TransIT-PRO® Transfection Kit

Figure 1. Achieve High Antibody Titers Using the TransIT-PRO® Transfection Kit in Suspension CHO Cells. Human IgG1 was produced by transient transfection using TransIT-PRO and PRO Boost Reagent (1:1:1), 25 kDa linear PEI (6:1) or FreeStyle™ MAX (1:1) transfection reagents according to the manufacturers or published protocol (reagent:DNA ratio). Transfections were performed using 1 µg plasmid DNA per milliliter of culture and 0.5 x 10⁶ cells/ml at the time of transfection. FreeStyle™ CHO-S cells were cultured in 20 ml of FreeStyle™ CHO Expression medium in 125 ml shake flasks. (A) Day 3, 5 and 7 supernatants were clarified and analyzed using a human IgG-Fc sandwich ELISA. Error bars represent the standard deviation of triplicate technical replicates, 25kDa linear PEI is duplicate technical replicates. (B) Day 7 supernatants were clarified and analyzed by Western blot. An IgG standard was included for quantification estimate (S1= 1.6 mg/L, S2= 3.2 mg/L, S3 = 6.3 mg/L).

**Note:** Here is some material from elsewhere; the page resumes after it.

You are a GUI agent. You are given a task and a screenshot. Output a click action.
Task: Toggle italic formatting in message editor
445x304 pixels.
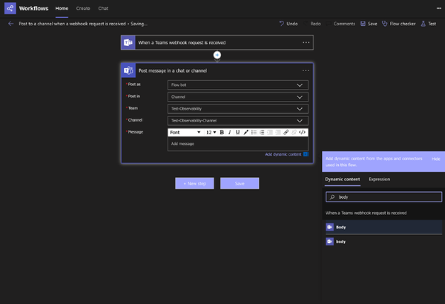point(229,132)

Figure 2. TransIT-PRO® Provides High Performance Across Varied Media Formulations. FreeStyle™ CHO-S cells were adapted to five representative growth media including: BD Select™ CD1000 medium (Becton, Dickinson and Company, Franklin Lakes, NJ), BD Select™ CHO medium (Becton, Dickinson and Company, Franklin Lakes, NJ), FreeStyle™ CHO Expression medium (Life Technologies Corporation, Carlsbad, CA), ProCHO™5 medium (Lonza Inc., Allendale, NJ) and PowerCHO^®2 CD medium (Lonza Inc., Allendale, NJ). Cells were transfected with a plasmid using the TransIT-PRO and PRO Boost Reagent (1:1:1), 25 kDa linear PEI (4:1) (Polysciences, Warrington, PA), or FreeStyle™ MAX (1:1) (Life Technologies Corporation, Carlsbad, CA) transfection reagents according to the manufacturers or published protocol (reagent:DNA ratio). Transfections were performed in 24-well deep well shaker blocks using 1 µg plasmid DNA per milliliter of culture and 0.5 x 10⁶ cells/ml at the time of transfection. (A)  Luciferase expression was assessed 48 hours post-transfection using a conventional luciferase assay. Error bars represent the standard deviation of duplicate wells. (B) Human IgG1 was quantitated from day 5 clarified supernatants and analyzed by a human anti-Fc sandwich ELISA. Error bars represent the standard deviation of triplicate wells.

Figure 3. Scaling of Transient Transfection Using TransIT-PRO® Transfection Kit is Linear From 4 to 400 Milliliters. Human IgG1 was produced by transient transfection using the TransIT-PRO Transfection Kit and a plasmid encoding a human IgG1 construct. A DNA concentration was 1µg/ml of culture and a ratio of TransIT-PRO:PRO Boost Reagent:DNA ratio of 1:0.5:1. Cells were plated at a density of 0.5 x 10⁶ cells/ml at the time of transfection. CHO-S cells were cultured in BD Select™ CD1000 media using 4 ml per well of a 24-well deep well shake block, 40 ml in 125 ml Erlenmeyer shake flask, 40 ml in 125 ml 2 sidearm spinner flask and 400 ml in 500 ml 2 sidearm spinner flask. Day 3, 5 and 7 supernatants were clarified and analyzed by an anti-Fc sandwich ELISA. Error bars represent the standard deviation of triplicate technical replicates.